EXERCISE:
Go through the records and count every line that holds "perform". Only the number belongs in the reply.

(Source data)
•••

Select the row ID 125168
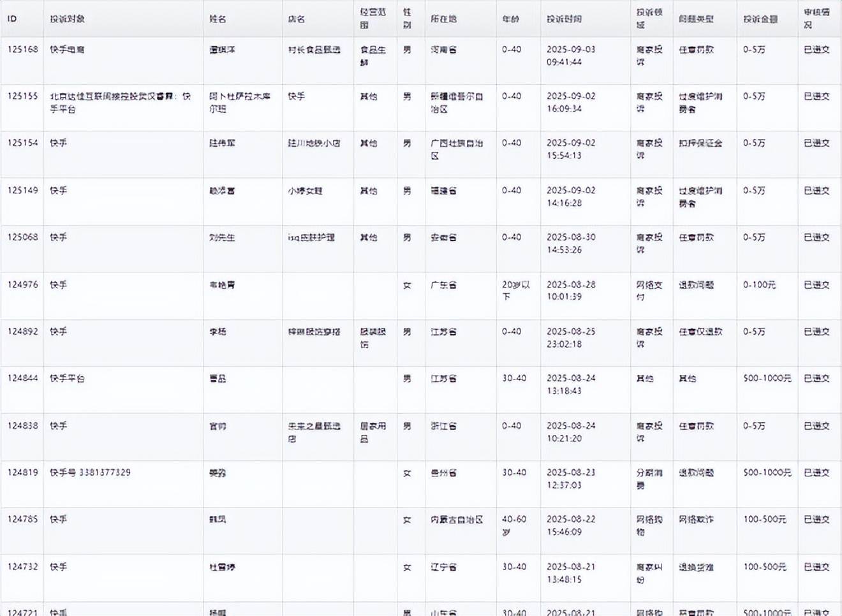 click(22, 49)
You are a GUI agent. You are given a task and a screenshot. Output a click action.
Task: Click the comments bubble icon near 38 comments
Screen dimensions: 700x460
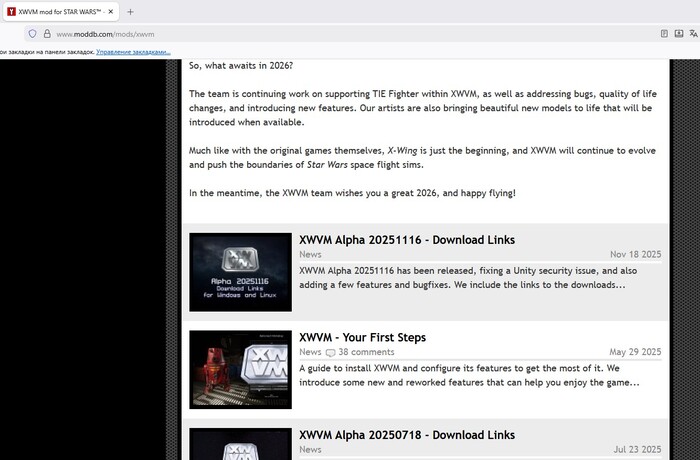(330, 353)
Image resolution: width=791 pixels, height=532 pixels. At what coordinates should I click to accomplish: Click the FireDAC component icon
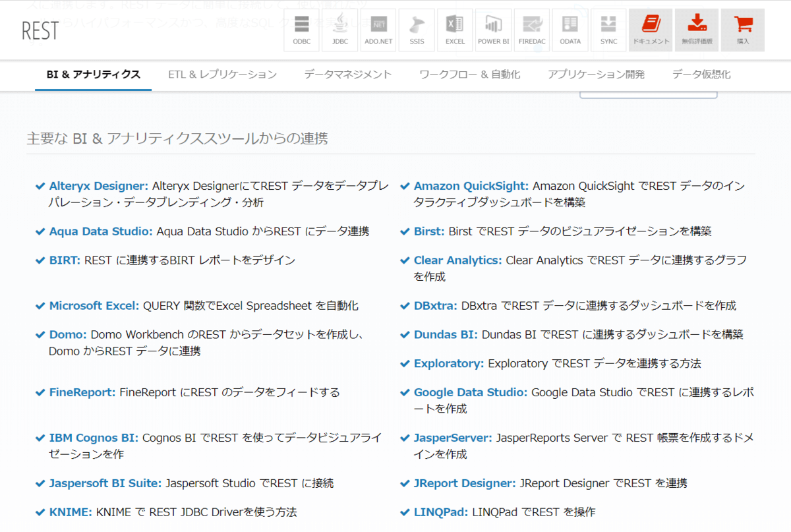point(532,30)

•••

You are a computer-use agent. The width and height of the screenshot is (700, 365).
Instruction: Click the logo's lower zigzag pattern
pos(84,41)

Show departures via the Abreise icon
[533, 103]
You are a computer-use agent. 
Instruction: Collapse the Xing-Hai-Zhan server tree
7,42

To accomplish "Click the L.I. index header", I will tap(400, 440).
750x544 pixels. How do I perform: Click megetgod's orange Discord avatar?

•••

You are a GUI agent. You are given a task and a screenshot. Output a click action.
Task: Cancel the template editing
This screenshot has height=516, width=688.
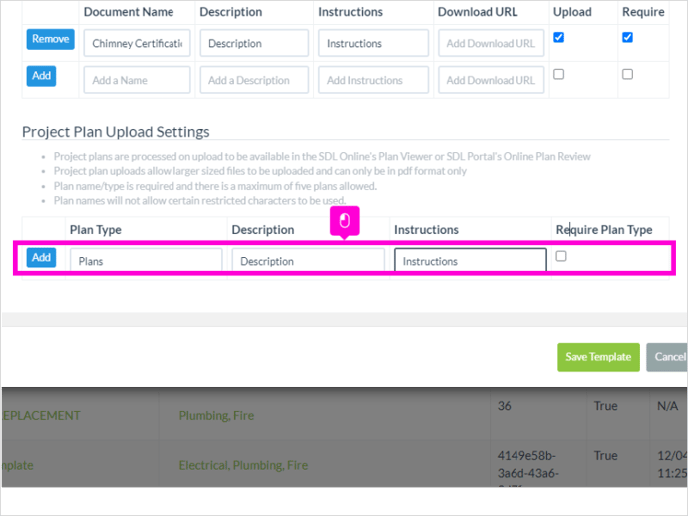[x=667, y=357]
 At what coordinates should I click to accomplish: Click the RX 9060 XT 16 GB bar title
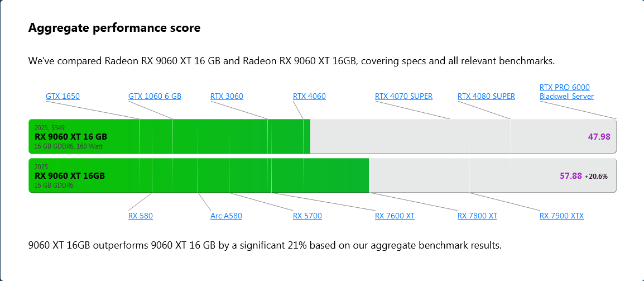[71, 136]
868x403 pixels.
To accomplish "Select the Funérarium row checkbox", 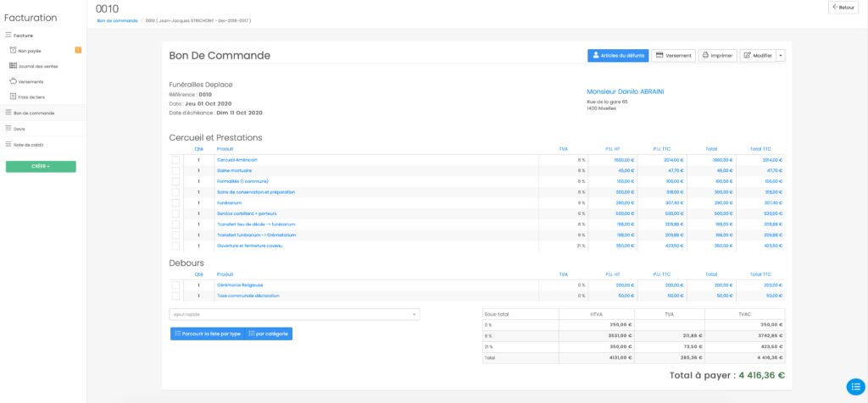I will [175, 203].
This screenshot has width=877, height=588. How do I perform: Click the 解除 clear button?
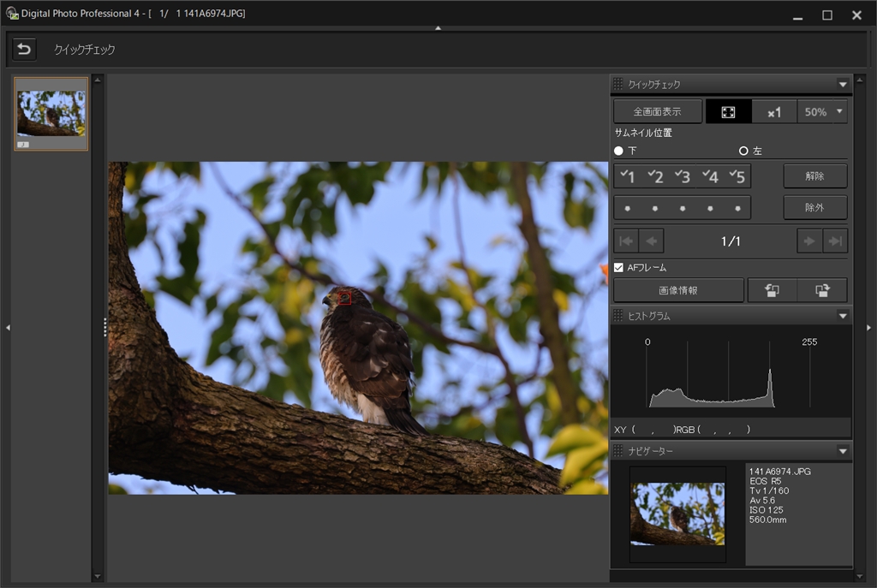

•••

YOUR RESPONSE:
2